Some reports in the media have suggested that sexual activity increases the risk of prostate cancer. "The evidence, however, is still far from conclusive," says Carmen Rodriguez, MD, MPH, senior epidemiologist and director of the Lifelink Blood Collection Study for the ACS. Dr. Rodriguez believes that there is no consistency in the research. "It is an interesting and possible real association," Rodriguez notes, "but not an established risk factor."
According to the American Cancer Society (ACS), approximately one out of every ten men will develop prostate cancer during his lifetime. Nearly 200,000 men will be diagnosed with it this year, making it the second most common cancer in males after lung cancer. Although prostate cancer causes more than 41,000 deaths annually, men are living longer with the disease than ever before due to early screening and many effective treatments.
The prostate is a male sex gland that is located between the bladder and the rectum. Normally it is about an inch and a half in diameter and somewhat elongated into the shape of a small upside down pear. The prostate gland manufactures prostatic fluid which, in turn, regulates the acidity of semen. It also wraps completely around the urethra, the tube that empties urine from the bladder through the penis. It is connected to the male reproductive organs as well.
In spite of the fact that the cause of prostate cancer is unknown, researchers have long theorized that there may be a relationship between sexual activity including sexually transmitted diseases and the risk of developing prostate cancer. Scientists already know that women who have unprotected sex risk catching a sexually transmitted disease called the human papilloma virus, which causes virtually all cases of cervical cancer.
The Most Recent Study
Karin Rosenblatt, a professor of community health at the University of Illinois at Urbana-Champaign, and Janet Stanford and Kristine Wicklund, researchers in the Program in Epidemiology at the Fred Hutchinson Cancer Research Center in Seattle, conducted a study which found that sex with multiple partners and the associated exposure to sexually transmitted diseases may raise a man's odds of getting prostate cancer in middle age.
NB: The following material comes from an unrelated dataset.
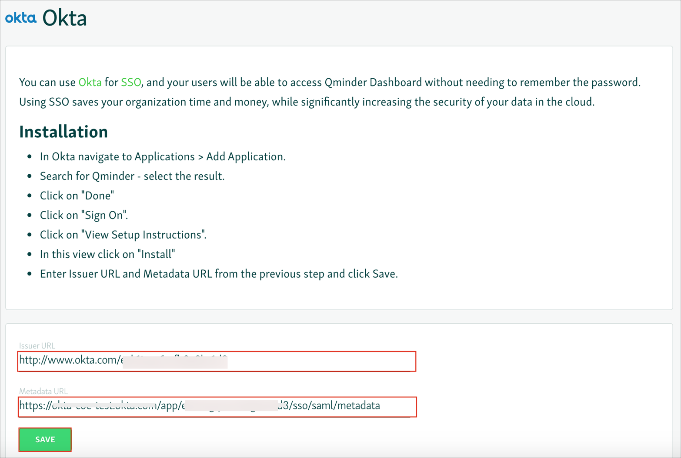Screen dimensions: 681x458
Task: Click the '/sso/saml/metadata' text in Metadata URL
Action: point(334,405)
Their findings were published in the June 15, 2001 issue of the American Journal of Epidemiology (vol. 153, no. 12:1152-1158).
The study was based on interviews with 1,456 men aged 40-64 in King County, WA. The study group consisted of 753 men who had been diagnosed with prostate cancer between 1993 and 1996. They were identified by the Seattle-Puget Sound cancer registry, part of the National Cancer Institutes' Surveillance, Epidemiology and End Results (SEER) Program. The control group of 703 men was chosen using random-digit telephone dialing, with an age distribution similar to that of the study group. The subjects provided information regarding sexual behavior, medical history and other prostate cancer risk factors. Rosenblatt and her colleague's results indicated that the risk of prostate cancer increased directly with the lifetime number of female sexual partners, but not with male partners. Men who had 30 or more sexual partners appeared to be twice as likely to develop prostate cancer during middle age than men who had fewer sexual partners. Just 16 percent of the prostate cancer sufferers had one lifetime sex partner, compared with 22 percent of the healthy men. Seventeen percent of the ill men had more than 30 sex partners, compared with 13 percent of the healthy men.
Their results also suggested that a sexually transmitted infection might play a part in the development of the disease. Prior infection with gonorrhea was positively associated with risk, but no effect was seen among men with other sexually transmitted diseases. They also found no relationship between prostate cancer and frequency of intercourse. In fact, some doctors say that regular sex can actually be important in the prevention of prostate cancer because it cleanses the prostate gland. William Catalona, director of the Division of Urologic Surgery at the Washington University School of Medicine in St. Louis, MO, adds, "There's no hard data to prove this." It is not uncommon, however, for Dr. Catalona, a urologist, to see a patient develop a flare-up of prostatitis (inflammation of the prostate) after not having regular sex for a while.
In their book Prostate Cancer: What Every Man and His Family Needs to Know (Villard Books, revised 1999) the ACS states, "Since the prostate produces part of the seminal fluid, some people theorize that not having frequent regular orgasms to expel the fluid can cause it to 'back up' inside the gland, leading to prostate cancer. This is false. For one thing, semen does not accumulate. The body produces the amount it needs and holds onto it for a while. If it is not ejaculated within a certain period of time, it is reabsorbed by the body and a fresh supply is produced."
Further Study Needed
Although the Rosenblatt study suggests that an active sexual life may increase the risk for prostate cancer, many studies refute this possibility. "One study found that the risk for Catholic priests was no lower than in sexually active men," says Dr. Catalona. Even Rosenblatt herself points out that though the numbers were cause for concern, they should not be overplayed. In a University of Illinois press release announcing the study she stated, "I'm not sure we've figured out the mechanism with this. Some studies don't show any association and some studies do, so I think there needs to be a little more research in this area." The numbers may certainly be valid, but there is no clear cause and effect.
The study, titled "Sexual Factors and the Risk of Prostate Cancer," was conducted by the Fred Hutchinson Cancer Research Center and was supported by a grant from the National Cancer Institute.